[Entries on where items appear]

==================================================

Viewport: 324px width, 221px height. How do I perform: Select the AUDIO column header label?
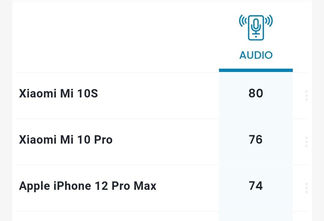(256, 55)
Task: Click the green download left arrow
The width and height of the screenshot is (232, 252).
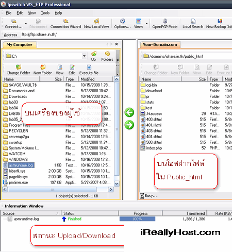Action: tap(129, 112)
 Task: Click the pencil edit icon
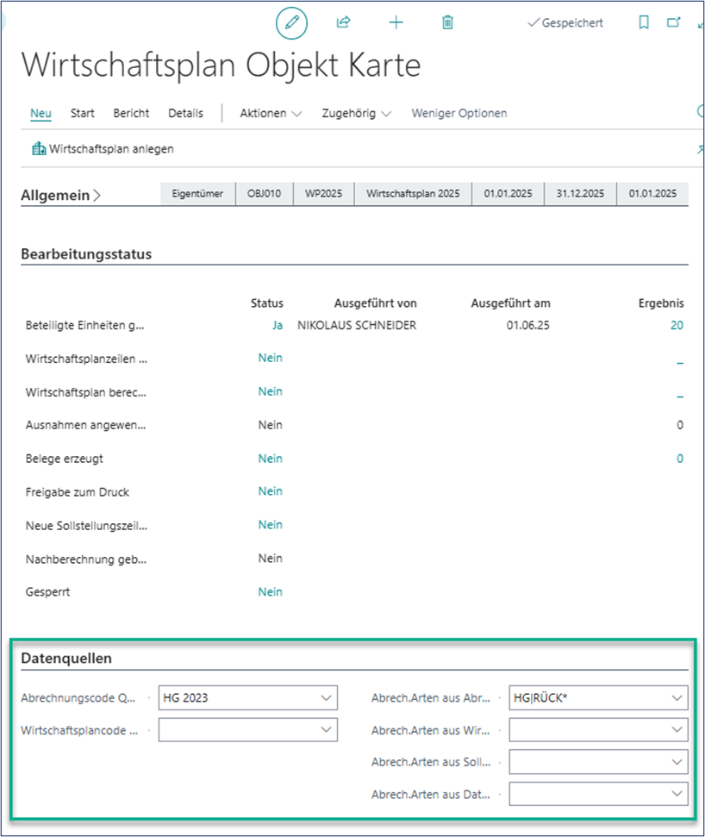coord(291,23)
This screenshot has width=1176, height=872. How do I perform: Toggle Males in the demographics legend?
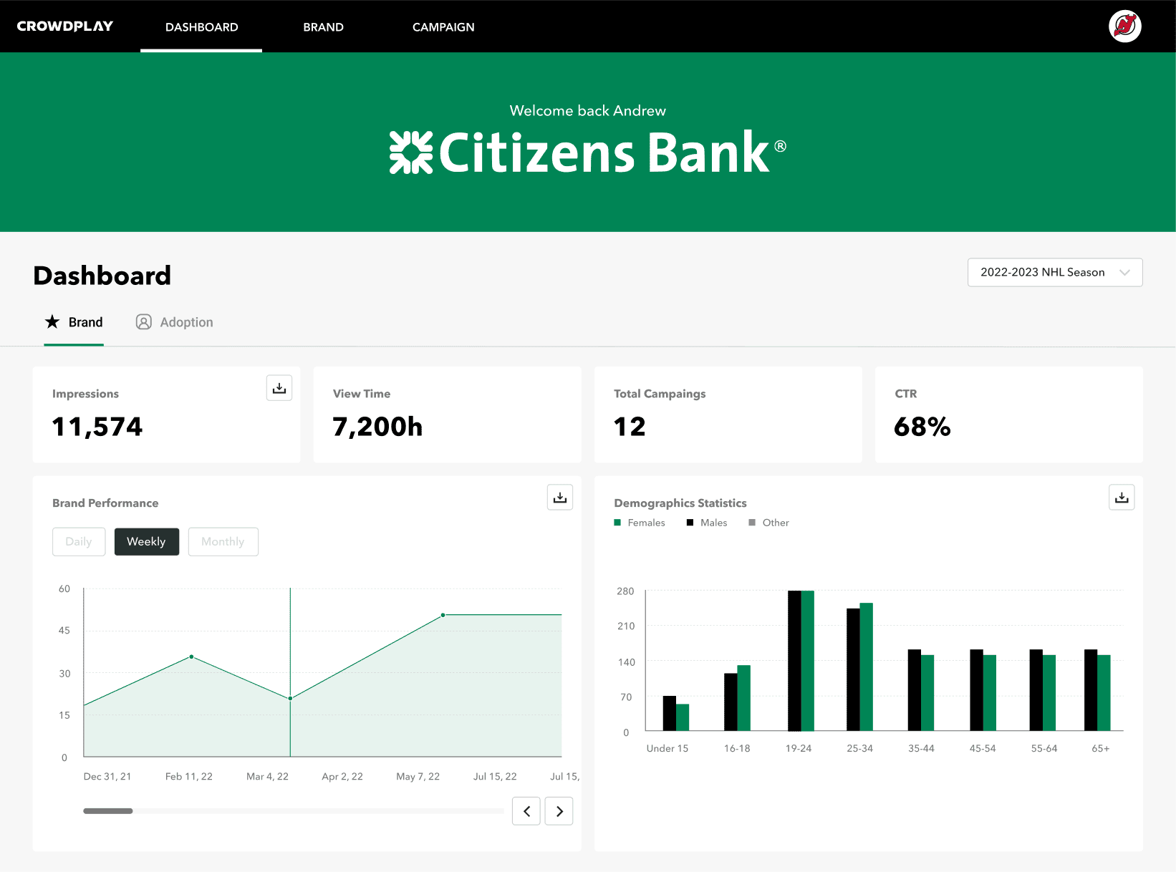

==================================================

- **Challenge**
Render the lines above as a JSON list of strings with one string per line, skipping blank lines and leaving out the pictures.

- **Task answer**
[
  "Viewport: 324px width, 221px height. How do I perform: Select the AUDIO column header label?",
  "(256, 55)",
  "Task: Click the green download left arrow",
  "The width and height of the screenshot is (232, 252).",
  "Action: tap(129, 112)",
  " Task: Click the pencil edit icon",
  "coord(291,23)",
  "This screenshot has width=1176, height=872. How do I perform: Toggle Males in the demographics legend?"
]